Проход был узким, будь я на пару лет постарше или на пару кило потолще, мог бы и не пролезть. По пути сумка за что-то зацепилась, и я даже думал, что картина картиной, а придется ее скинуть, словно ящерице хвост, но потом дернул еще разок, и она наконец поддалась, осыпав меня дождем штукатурки. Надо мной была балка, которая подпирала, похоже, тонну тяжелого строительного материала, я выкручивался и выворачивался под ней, а в голове все плыло от страха — вот она соскользнет и перебьет меня надвое, но потом я заметил, что кто-то подпер ее домкратом.

Выбравшись, я встал на ноги — вялый, заторможенный.

— Эй! — снова позвал я, недоумевая, отчего вокруг столько инструментов, но ни одного пожарного.

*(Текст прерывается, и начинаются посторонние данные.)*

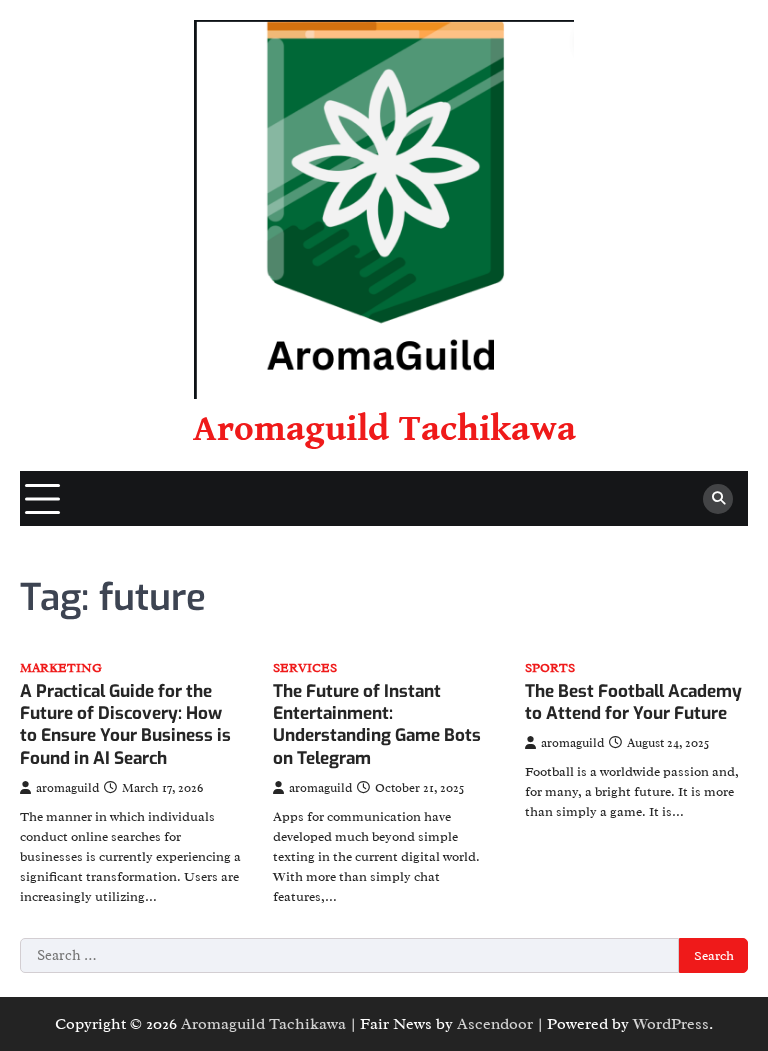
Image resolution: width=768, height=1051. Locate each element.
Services (305, 668)
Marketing (61, 668)
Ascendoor (495, 1024)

Галерея была в чаду, но почти не разрушена — ажурные слои дыма загустевали, поднимаясь к потолку, но по лампам и камерам наблюдения, которые перекосились от взрыва и глядели в потолок, было видно, что по комнате пронеслась какая-то разрушительная сила. Я был так рад снова очутиться на открытом пространстве, что не сразу заметил, как странно, что в комнате, полной народу, я один — стою. Все остальные лежали на полу.

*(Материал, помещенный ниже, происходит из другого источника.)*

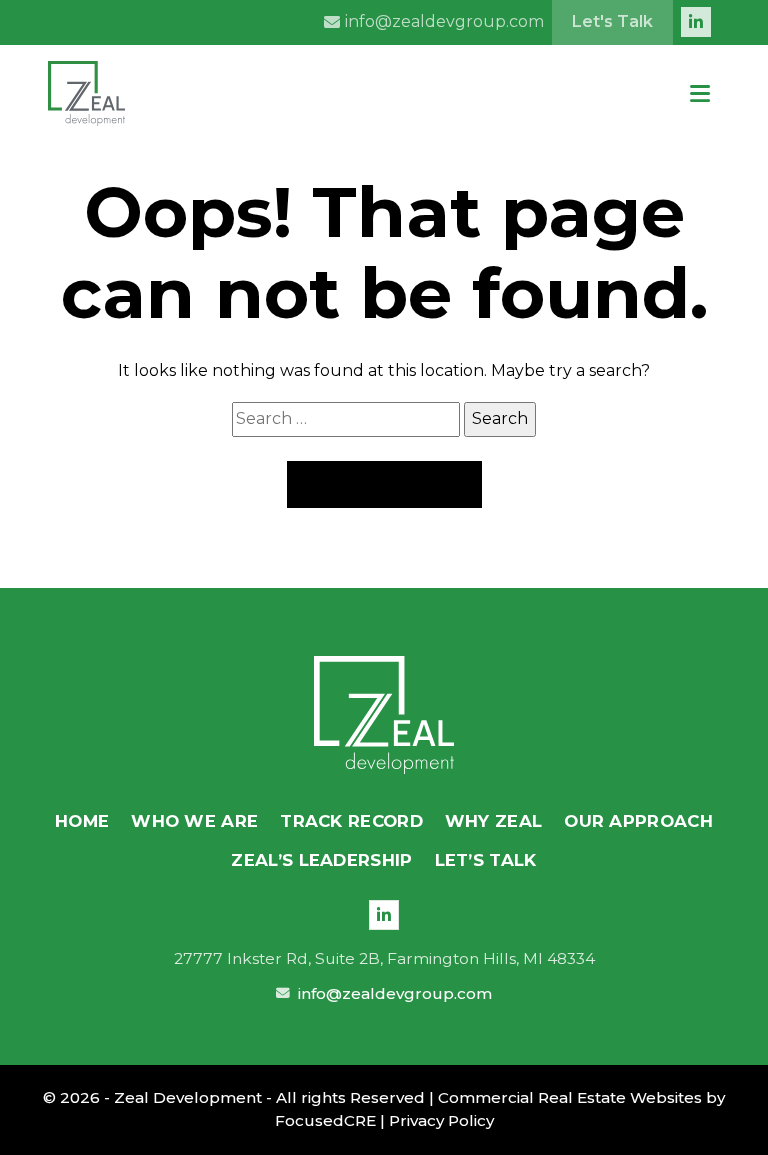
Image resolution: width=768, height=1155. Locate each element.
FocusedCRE (325, 1120)
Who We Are (194, 821)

Там было как минимум человек десять, не все — целиком. Казалось, будто их всех сбросили с огромной высоты. Три-четыре тела были частично прикрыты куртками пожарных, так что торчали только ноги. Остальные беззастенчиво, открыто распластаны посреди подпалин. В пятнах и потеках плескалось насилие, будто в огромном, кровавом «Апчхи!» — истерическое ощущение движения посреди бездвижности. Я особенно запомнил одну даму средних лет, в забрызганной кровью блузке с узором из яиц Фаберже — такую она могла бы купить тут же, в сувенирной лавке при музее. Ее глаза, подведенные черным, пусто глядели в потолок, а загар она, похоже, распылила на себя из баллончика, потому что кожа у нее сияла здоровым персиковым цветом даже после того, как ей снесло полголовы.